Cuando los síntomas de la enfermedad se agravaron, el santo no pudo ya ocultarlos por más tiempo. La noticia se propagó rápidamente. Doña Ana Osorio fue en su carruaje a visitarle; le encontró acostado en su estrecha celda, revestido con su hábito; un viejo abrigo le servía de cobertor y, en la cabecera había una cesta. La buena dama, cuyo espíritu práctico igualaba a su bondad, despachó a un mensajero a ver al arzobispo, quien inmediatamente envió a san Juan la orden de obedecer a Doña Ana como a él mismo. Valiéndose de su autoridad, la dama consiguió que abandonase el hospital. El santo nombró superior a Antonio Martín y fue a hacer una visita al Santísimo Sacramento antes de salir; la visita se prolongó hasta que Doña Ana ordenó a sus criados que cargaran en brazos al santo hasta el coche y le condujesen a su casa. Allí se encargó ella de cuidarle con gran delicadeza. San Juan se quejaba de que el Salvador en la cruz sólo había bebido hiel, en tanto que un miserable pecador como él tenía todos los manjares deseables. Los magistrados le pidieron que bendijese a la ciudad. El santo se negaba a hacerlo, diciendo que sus pecados eran el escándalo de la ciudad, pero que pediría por sus hermanos los pobres y por todos los que le habían prestado algún servicio. Finalmente, a instancias del arzobispo, bendijo a la ciudad. San Juan de Dios murió arrodillado ante el altar, el 8 de marzo de 1550, cuando tenía exactamente cincuenta y cinco años de edad. El arzobispo presidió su entierro y todo el pueblo de Granada acudió en procesión.
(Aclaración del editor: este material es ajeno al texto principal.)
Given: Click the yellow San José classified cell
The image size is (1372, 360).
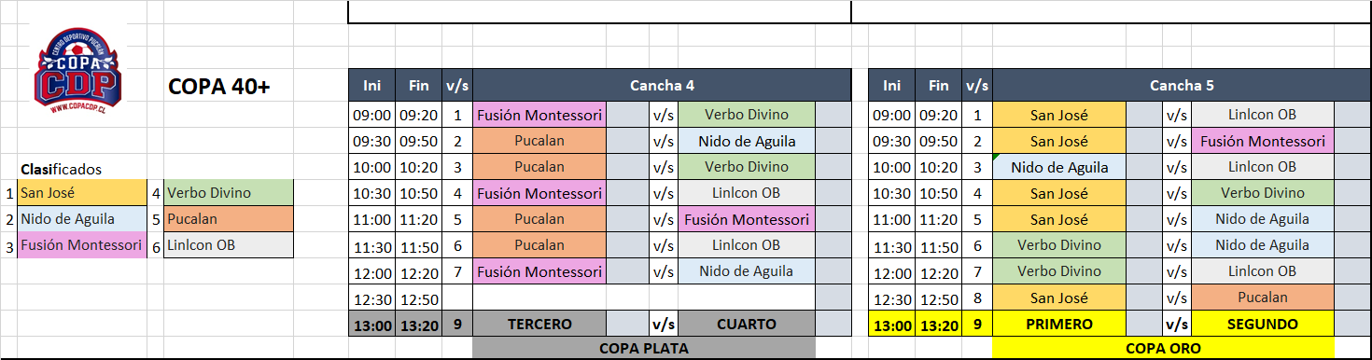Looking at the screenshot, I should pyautogui.click(x=82, y=193).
La canonización tuvo lugar en 1690. En 1886, el Papa León XIII le declaró patrón de todos los hospitales y enfermos, junto con san Camilo de Lelis. En 1930, el Papa Pío XI nombró también patronos a otros santos enfermeros y enfermeras. Los libreros e impresores honran también especialmente a san Juan de Dios, por los años en que ejerció dicho oficio. Las imágenes representan generalmente al santo con un fruto y una pequeña cruz; el fruto es una granada y simboliza la ciudad del mismo nombre. Se trata de una alusión a la aparición en que el Niño Jesús dijo a San Juan: «En Granada encontrarás tu cruz».
Los hechos están tomados de la biografía escrita por Francisco de Castro, rector del hospital de San Juan, en Granada, unos veinte años después de la muerte del fundador. Dicha biografía, sustancialmente fidedigna, escrita originalmente en castellano, se halla en latín en Acta Sanctoram (marzo, vol. I). En la actualidad existen numerosas adaptaciones de esa vida. Las más conocidas son las de A. de Govea (1624) y L. del Pozo (1908), en español, y las de Sagnier (1877) y R. Meyer (1897), en francés.